On-the-fly machine learning-augmented constrained AIMD to design new routes from glassy carbon to quenchable amorphous diamond with low pressure and temperature

Abstract: Recent advances in machine learning have enabled large-scale atomic simulations with first-principles accuracy, allowing precise modeling of disordered materials such as glassy carbon (GC). However, conventional ab initio molecular dynamics (AIMD) cannot effectively capture anisotropic stress effects, which are believed to play a key role in the transformation of GC into amorphous diamond under extreme conditions.
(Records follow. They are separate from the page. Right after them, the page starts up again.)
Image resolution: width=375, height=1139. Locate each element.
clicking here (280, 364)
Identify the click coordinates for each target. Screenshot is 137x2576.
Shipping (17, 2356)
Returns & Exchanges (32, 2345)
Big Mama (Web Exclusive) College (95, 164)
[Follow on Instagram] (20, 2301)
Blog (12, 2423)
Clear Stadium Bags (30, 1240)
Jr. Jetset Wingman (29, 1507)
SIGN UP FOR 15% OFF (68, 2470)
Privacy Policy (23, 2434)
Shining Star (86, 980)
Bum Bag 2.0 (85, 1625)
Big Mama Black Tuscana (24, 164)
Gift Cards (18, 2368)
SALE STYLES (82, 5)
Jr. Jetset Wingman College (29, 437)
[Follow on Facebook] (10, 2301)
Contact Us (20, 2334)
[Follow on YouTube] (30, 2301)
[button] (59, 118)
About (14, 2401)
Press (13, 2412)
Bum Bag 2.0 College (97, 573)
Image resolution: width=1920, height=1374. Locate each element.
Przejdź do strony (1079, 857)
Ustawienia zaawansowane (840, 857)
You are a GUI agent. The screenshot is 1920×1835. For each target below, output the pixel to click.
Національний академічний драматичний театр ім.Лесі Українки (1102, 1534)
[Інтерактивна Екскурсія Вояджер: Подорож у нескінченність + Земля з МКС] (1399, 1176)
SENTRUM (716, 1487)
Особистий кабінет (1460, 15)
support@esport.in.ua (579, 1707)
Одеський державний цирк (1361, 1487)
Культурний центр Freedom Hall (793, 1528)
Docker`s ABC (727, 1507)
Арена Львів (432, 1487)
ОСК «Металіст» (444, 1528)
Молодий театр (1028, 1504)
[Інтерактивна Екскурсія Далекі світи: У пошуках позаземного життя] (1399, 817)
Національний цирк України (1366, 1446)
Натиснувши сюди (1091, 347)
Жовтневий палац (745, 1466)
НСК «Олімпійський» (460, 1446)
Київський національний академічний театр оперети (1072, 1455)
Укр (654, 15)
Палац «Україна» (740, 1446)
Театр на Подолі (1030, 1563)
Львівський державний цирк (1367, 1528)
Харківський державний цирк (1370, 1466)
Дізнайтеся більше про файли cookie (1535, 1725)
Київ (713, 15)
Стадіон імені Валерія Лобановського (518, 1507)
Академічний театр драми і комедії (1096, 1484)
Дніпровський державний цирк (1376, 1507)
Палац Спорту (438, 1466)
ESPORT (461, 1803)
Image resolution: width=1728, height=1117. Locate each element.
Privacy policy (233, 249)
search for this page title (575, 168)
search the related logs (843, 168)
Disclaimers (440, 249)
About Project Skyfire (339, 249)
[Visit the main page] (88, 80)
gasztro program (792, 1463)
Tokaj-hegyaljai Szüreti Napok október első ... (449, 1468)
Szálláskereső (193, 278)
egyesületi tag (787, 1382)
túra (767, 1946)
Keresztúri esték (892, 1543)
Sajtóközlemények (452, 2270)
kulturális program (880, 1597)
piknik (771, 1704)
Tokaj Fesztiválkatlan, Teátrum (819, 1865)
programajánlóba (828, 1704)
In this work, we present an on-the-fly machine learning-augmented constrained AIMD (ML-augmented CAIMD) approach by modifying VASP 6.3.2. Our simulations not only reproduce major experimental features of GC but also provide restrictive synthesis conditions and microscopic insights. We show that GC exhibits unexpectedly high plasticity, with its compressive and shear strengths enhanced by large strains. Under pressure, increasing annealing temperature promotes the formation of quenchable amorphous diamond via enhanced sp3 preservation, but this trend reverses above 2900 K due to thermal graphitization. Under non-hydrostatic compression, GC transforms into a superhard structure sustaining large stress differences, which sharply increase when confining pressure exceeds 40 GPa. Finally, severe rotational shear at 30 GPa induces sp3 fractions up to 80 percent at 300 to 1000 K. A hardened amorphous carbon retaining 64 percent sp3 content is achieved by decompression at 300 K, marking the lowest pressure-temperature route ever predicted. Our ML-augmented CAIMD provides a general framework for modeling structural transformations in disordered materials under anisotropic stresses.